Ordos, Linyi, Zhengzhou and Kunming all have one thing in common: they are attempting to create new city districts with a pleasant living environment. This brings us to a conundrum that puzzles most outside visitors to China’s cities. Even allowing for China’s enormous population and still-moderate level of economic development, why are so many Chinese cities so horrible? And why do they all look the same?
The typical Chinese city is grey, ugly and congested. It has pointlessly wide roads and squares, and functional, boxy buildings clad in grimy concrete or dirty white tiles. The old parts of town have been demolished, save perhaps for a solitary pagoda, rebuilt and sucked dry of its historical sap. Its roads are jammed, the air filthy, the streets often unwalkable. Pavements and public entrances are blocked by private vehicles, whose owners scream abuse at cyclists and pedestrians for getting in their way. It is, in short, anything but ‘liveable’.
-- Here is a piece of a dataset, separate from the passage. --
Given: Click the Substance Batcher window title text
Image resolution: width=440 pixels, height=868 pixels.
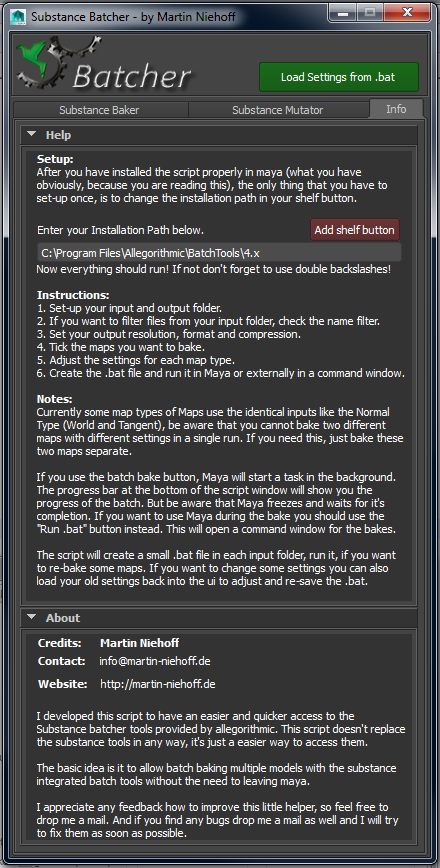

China’s leaders are not totally unaware of this depressing fact. In 2007, Qiu Baoxing, then Vice-minister of construction, launched a tirade against the dreary monotony of China’s urban landscape. He lambasted local officials for the ‘senseless’ destruction of the country’s architectural and cultural heritage as China pursues its headlong rush towards modernisation. Lamenting the ugly, uniform buildings casually erected on old temples and ancient streets, he put his finger on the most depressing aspect of modern Chinese urbanism. ‘It is like having a thousand cities with the same appearance’, he complained.